§ Your objective
Keep only the lines of the records below that contain the word "what", and copy each one in full.

§ Dataset entries
※ ※ ※

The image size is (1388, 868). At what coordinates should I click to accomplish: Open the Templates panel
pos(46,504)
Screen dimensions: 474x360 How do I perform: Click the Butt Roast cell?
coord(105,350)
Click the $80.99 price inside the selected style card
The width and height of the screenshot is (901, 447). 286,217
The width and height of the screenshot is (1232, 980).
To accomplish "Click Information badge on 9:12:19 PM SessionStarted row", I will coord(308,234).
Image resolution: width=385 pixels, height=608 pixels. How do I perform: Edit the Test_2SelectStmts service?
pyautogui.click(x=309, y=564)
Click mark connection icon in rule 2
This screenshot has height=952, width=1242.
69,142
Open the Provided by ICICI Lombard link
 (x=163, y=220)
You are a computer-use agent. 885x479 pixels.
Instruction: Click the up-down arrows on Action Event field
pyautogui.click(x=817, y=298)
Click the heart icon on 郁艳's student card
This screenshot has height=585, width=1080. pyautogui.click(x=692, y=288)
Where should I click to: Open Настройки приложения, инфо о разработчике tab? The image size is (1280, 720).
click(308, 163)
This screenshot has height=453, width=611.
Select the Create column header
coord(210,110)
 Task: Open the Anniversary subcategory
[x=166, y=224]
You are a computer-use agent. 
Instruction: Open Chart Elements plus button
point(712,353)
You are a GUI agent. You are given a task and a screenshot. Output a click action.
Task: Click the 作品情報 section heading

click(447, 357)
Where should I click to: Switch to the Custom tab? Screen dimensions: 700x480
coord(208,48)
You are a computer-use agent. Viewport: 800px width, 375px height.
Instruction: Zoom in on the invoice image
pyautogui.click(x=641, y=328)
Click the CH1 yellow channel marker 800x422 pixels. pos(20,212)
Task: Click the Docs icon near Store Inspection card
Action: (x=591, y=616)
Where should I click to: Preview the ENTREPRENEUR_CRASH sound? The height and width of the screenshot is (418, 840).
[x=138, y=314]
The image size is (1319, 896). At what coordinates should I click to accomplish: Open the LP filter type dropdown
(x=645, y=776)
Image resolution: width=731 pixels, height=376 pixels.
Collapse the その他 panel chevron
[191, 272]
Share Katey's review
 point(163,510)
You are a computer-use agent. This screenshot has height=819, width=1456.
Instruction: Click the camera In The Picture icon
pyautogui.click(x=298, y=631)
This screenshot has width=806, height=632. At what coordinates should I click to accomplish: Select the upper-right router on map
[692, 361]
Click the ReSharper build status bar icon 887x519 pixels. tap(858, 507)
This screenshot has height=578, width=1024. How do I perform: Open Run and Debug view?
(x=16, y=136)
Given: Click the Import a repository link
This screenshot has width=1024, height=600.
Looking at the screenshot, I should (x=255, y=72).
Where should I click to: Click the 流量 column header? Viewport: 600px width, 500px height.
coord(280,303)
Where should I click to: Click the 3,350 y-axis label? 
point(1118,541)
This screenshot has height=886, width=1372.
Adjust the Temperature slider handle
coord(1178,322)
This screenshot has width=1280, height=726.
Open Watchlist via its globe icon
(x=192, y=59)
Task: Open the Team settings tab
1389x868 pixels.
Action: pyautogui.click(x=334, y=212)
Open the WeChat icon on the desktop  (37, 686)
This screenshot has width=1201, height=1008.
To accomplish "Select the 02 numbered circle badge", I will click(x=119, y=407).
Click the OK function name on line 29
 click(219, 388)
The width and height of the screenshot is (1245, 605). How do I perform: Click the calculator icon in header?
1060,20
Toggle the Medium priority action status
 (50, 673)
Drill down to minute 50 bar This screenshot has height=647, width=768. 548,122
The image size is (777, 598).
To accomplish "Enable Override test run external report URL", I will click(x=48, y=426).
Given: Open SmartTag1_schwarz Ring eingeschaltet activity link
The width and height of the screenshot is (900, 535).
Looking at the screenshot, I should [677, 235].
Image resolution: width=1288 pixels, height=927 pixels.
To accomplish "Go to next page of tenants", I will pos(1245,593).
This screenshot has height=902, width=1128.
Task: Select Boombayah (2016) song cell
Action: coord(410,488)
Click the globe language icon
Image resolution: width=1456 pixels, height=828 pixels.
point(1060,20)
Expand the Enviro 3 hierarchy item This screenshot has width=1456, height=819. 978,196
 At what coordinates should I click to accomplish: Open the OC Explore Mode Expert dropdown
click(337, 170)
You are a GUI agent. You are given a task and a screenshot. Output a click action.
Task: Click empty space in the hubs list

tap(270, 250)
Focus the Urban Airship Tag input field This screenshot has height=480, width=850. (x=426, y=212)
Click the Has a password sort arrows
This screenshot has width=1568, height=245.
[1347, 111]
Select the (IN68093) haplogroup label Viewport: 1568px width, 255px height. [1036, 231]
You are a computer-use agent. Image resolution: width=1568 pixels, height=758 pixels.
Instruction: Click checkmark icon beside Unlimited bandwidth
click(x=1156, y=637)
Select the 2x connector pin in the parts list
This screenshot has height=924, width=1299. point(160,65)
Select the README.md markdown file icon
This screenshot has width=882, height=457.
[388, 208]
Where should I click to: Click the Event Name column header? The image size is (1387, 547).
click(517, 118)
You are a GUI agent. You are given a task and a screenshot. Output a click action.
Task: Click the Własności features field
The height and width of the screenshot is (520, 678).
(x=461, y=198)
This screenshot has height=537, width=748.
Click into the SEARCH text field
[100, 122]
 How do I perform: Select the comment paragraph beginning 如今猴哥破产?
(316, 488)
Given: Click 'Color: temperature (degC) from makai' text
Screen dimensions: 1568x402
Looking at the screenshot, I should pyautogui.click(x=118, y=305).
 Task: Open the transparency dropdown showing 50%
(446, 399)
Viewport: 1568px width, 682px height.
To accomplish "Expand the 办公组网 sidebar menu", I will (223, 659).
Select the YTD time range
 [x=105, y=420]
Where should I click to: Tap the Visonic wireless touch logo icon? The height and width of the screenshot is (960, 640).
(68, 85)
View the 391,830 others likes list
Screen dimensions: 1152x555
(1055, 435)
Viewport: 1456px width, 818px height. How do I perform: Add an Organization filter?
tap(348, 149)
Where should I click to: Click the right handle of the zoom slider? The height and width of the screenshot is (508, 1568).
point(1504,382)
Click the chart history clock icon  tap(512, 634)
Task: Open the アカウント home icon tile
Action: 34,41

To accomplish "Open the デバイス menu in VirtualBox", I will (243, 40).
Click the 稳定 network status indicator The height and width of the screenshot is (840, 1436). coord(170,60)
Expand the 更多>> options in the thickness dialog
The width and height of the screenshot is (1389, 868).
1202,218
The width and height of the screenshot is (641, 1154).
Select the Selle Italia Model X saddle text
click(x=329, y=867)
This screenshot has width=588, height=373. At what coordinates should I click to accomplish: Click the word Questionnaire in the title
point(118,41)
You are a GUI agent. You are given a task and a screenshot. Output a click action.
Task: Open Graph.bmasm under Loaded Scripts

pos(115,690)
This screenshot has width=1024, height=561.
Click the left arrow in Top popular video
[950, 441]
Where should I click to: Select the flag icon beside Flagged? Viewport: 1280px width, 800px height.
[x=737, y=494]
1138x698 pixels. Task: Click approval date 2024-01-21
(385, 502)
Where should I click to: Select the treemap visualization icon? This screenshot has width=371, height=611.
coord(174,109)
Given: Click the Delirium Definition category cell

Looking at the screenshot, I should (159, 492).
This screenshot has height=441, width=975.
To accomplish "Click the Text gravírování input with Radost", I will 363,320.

※ ※ ※

§ Exercise result
The image size is (1388, 868). At what coordinates should I click to accomplish: Open the Templates panel
The image size is (1319, 896). At what coordinates should I click to accomplish: Open the LP filter type dropdown
This screenshot has width=806, height=632. At what coordinates should I click to accomplish: Select the upper-right router on map
 At what coordinates should I click to accomplish: Open the OC Explore Mode Expert dropdown
This screenshot has width=588, height=373. At what coordinates should I click to accomplish: Click the word Questionnaire in the title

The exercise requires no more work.